Please report, as a bare number, how many lines below include the string "agent".

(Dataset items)
· · ·

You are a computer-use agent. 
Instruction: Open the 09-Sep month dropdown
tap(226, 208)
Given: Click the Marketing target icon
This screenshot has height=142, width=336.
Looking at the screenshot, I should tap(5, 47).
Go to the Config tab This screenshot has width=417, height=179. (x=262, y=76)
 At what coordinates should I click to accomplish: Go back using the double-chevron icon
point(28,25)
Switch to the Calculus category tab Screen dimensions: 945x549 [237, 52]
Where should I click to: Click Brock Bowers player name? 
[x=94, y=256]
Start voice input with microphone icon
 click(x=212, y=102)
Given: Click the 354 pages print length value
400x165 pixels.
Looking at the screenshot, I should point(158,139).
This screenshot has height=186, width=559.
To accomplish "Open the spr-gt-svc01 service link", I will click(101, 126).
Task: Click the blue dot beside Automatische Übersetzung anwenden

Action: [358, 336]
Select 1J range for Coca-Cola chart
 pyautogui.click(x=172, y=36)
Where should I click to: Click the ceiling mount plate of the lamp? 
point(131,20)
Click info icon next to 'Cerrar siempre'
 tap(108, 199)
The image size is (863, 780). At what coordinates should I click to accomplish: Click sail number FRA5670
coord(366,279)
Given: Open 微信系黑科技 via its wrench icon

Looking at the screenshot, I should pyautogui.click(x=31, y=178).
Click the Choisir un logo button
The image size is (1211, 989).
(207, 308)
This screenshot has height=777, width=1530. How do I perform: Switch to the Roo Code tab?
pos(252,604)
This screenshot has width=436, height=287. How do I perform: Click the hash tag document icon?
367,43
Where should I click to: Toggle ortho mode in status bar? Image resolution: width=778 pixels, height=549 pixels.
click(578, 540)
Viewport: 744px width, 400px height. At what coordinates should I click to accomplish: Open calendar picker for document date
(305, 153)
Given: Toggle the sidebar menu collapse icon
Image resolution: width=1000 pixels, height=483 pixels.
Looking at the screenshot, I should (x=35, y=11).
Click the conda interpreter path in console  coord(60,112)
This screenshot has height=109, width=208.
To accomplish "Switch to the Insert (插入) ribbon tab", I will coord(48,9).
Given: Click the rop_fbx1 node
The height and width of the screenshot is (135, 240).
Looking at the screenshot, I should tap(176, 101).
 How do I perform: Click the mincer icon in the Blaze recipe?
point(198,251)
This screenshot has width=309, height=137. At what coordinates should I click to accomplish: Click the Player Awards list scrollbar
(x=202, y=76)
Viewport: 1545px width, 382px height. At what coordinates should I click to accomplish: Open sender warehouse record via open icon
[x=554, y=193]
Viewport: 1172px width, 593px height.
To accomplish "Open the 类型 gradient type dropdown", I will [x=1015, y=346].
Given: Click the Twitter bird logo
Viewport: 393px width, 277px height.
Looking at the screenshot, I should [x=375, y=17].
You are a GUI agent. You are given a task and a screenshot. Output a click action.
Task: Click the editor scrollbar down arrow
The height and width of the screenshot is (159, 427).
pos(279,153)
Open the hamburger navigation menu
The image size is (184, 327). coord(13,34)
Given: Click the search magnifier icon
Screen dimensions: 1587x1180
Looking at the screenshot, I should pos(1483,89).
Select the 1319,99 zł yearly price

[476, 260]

· · ·

:: OUTPUT OF THE TASK ::
2